■ Exercise requirements
Quote the material below word for word, leaving the pictures out of your answer.

* * * * *

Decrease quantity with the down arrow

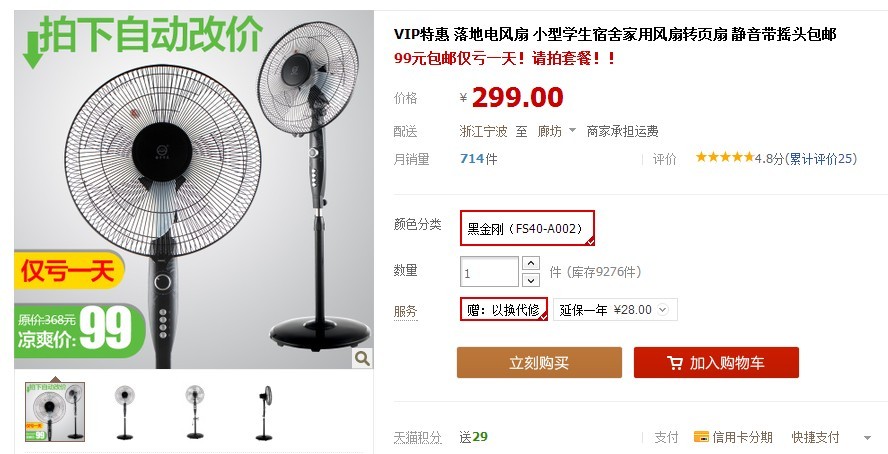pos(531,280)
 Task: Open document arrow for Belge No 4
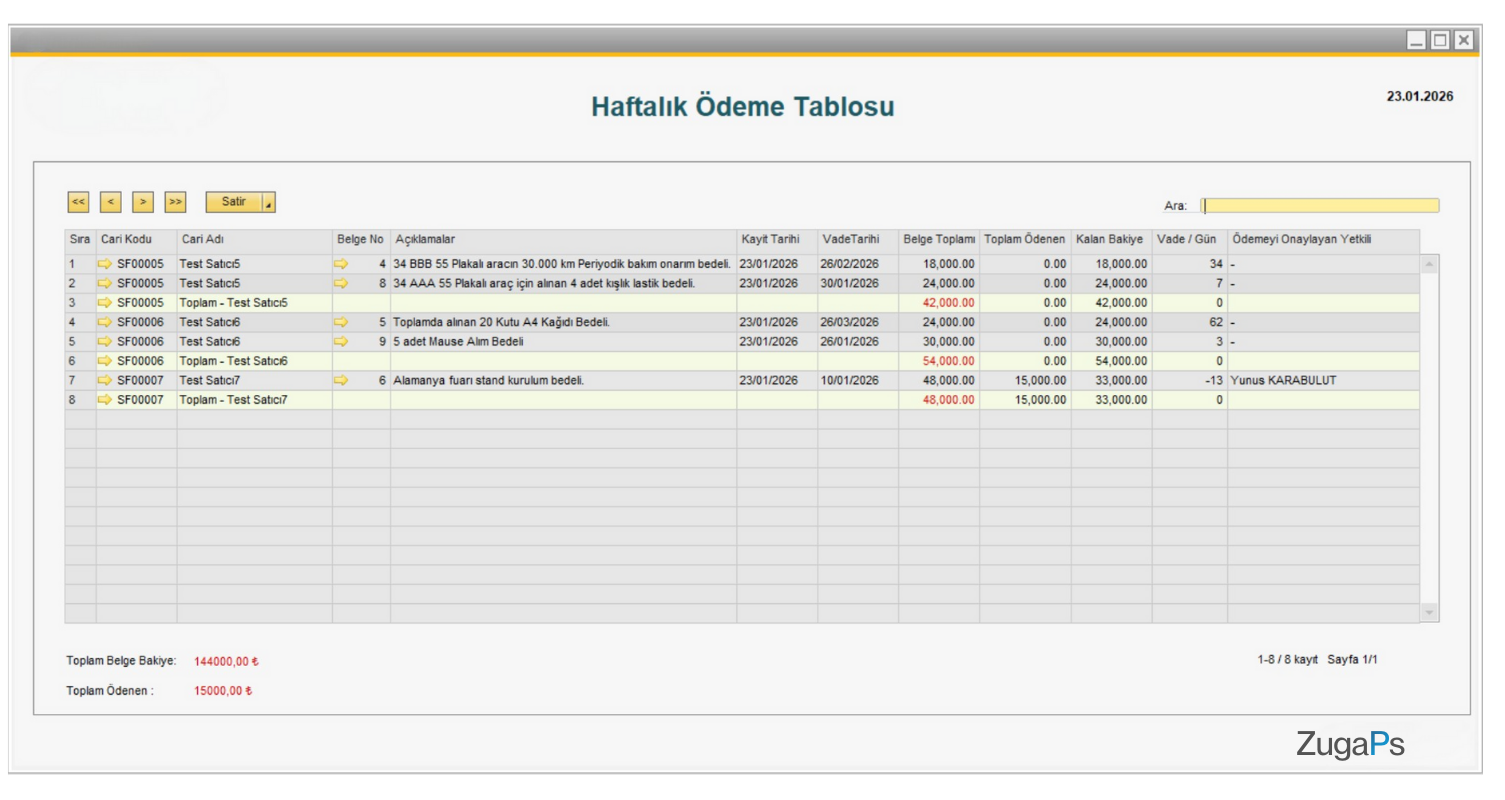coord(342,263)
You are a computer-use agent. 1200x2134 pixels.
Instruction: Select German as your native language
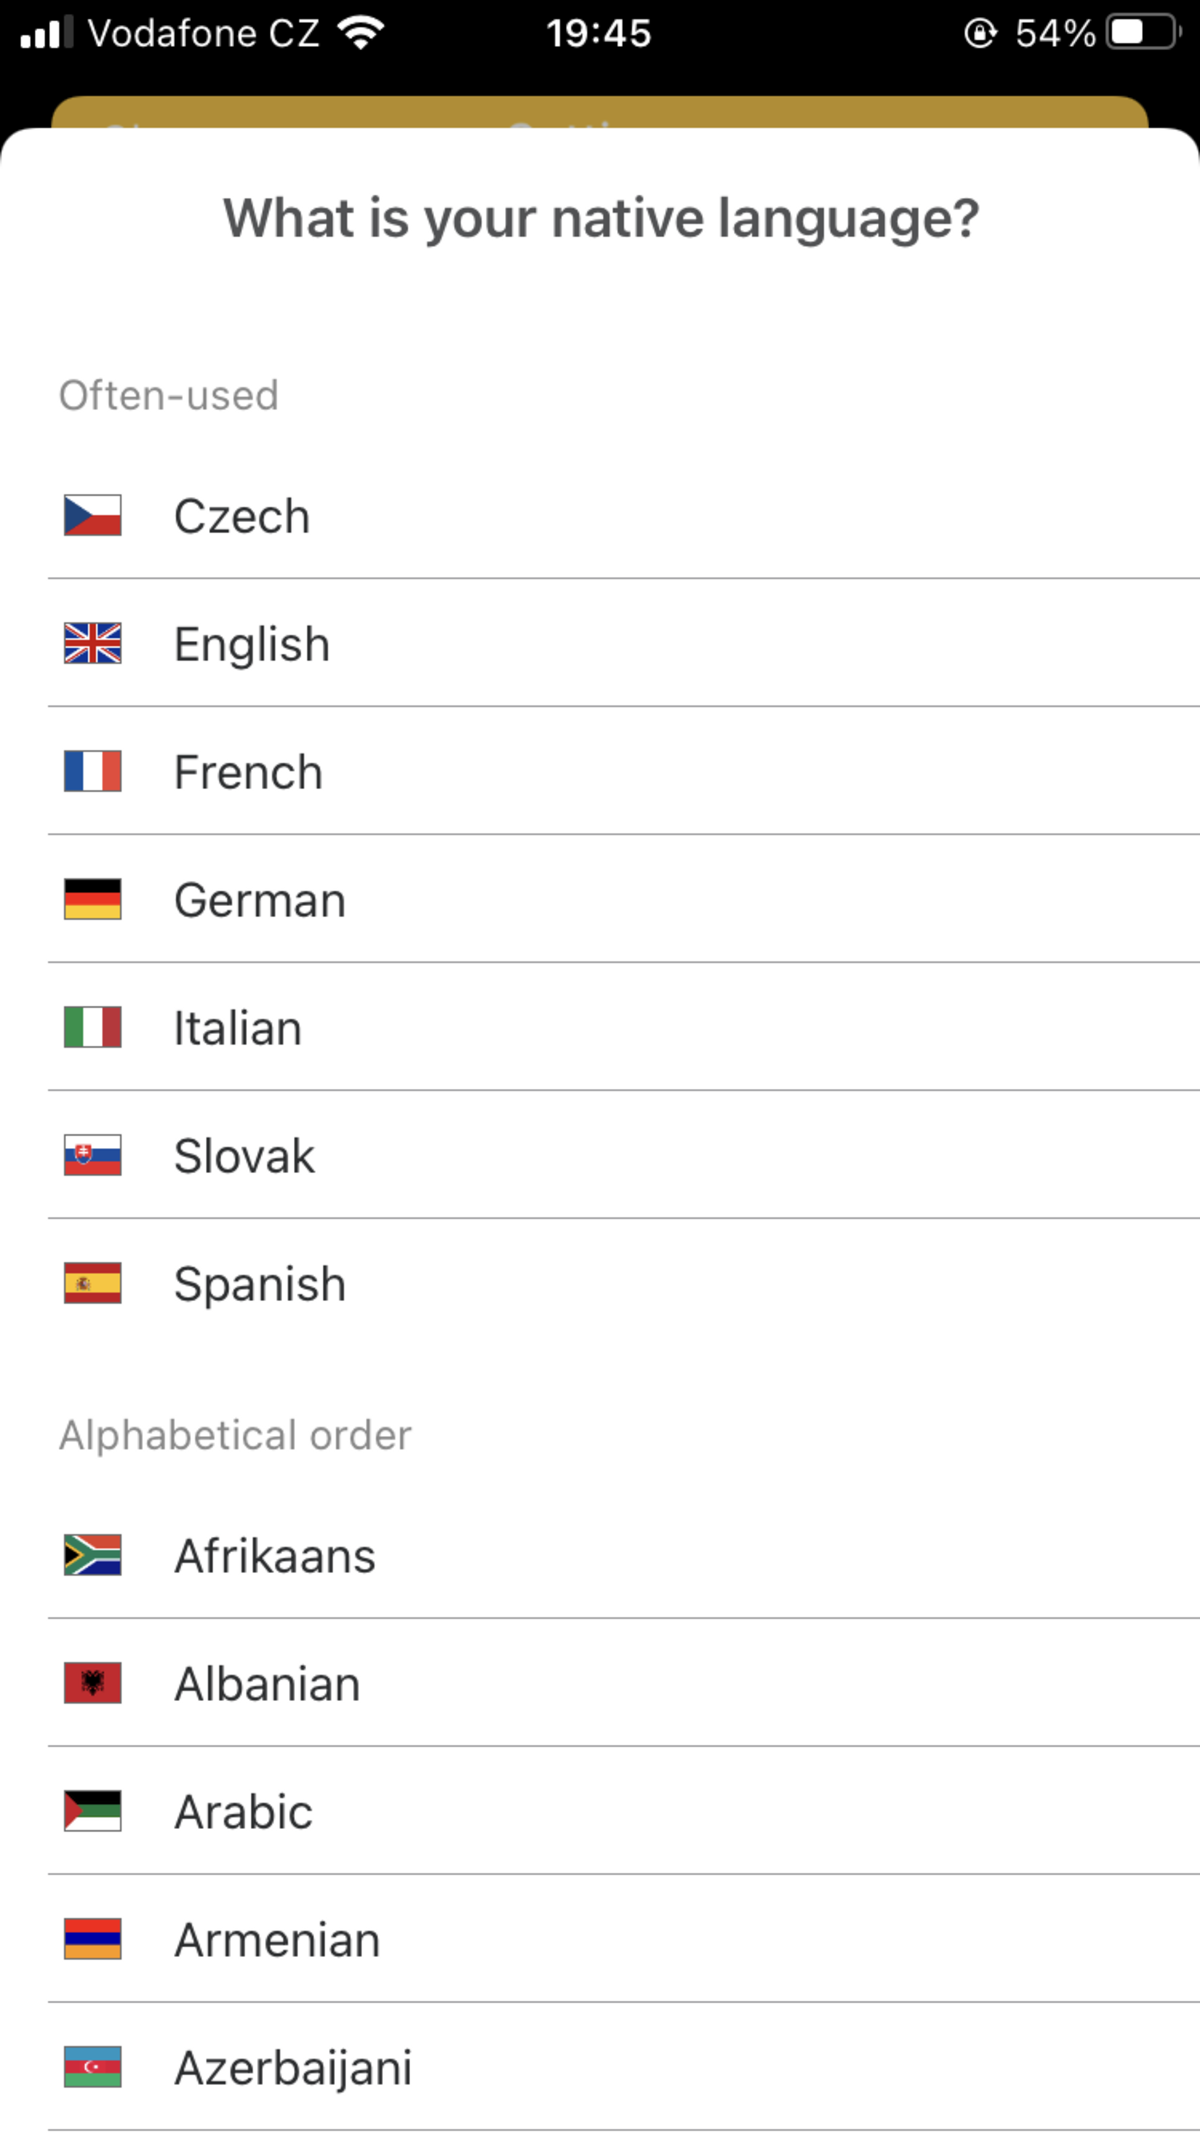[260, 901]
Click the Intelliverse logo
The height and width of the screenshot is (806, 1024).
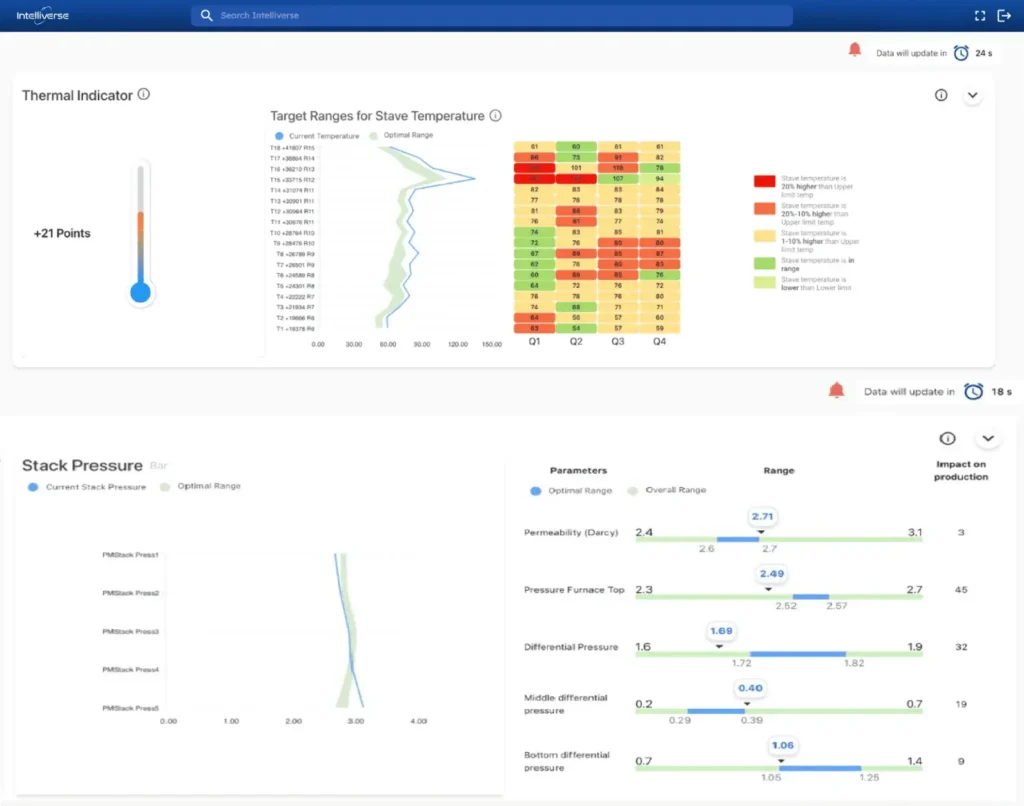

* * * * *

■ Final result
Decrease quantity with the down arrow

pos(531,280)
 Task: Open document arrow for Belge No 4
coord(342,263)
You are a computer-use agent. 1200x2134 pixels.
Instruction: Select German as your native language
[260, 901]
Click the Intelliverse logo
The height and width of the screenshot is (806, 1024).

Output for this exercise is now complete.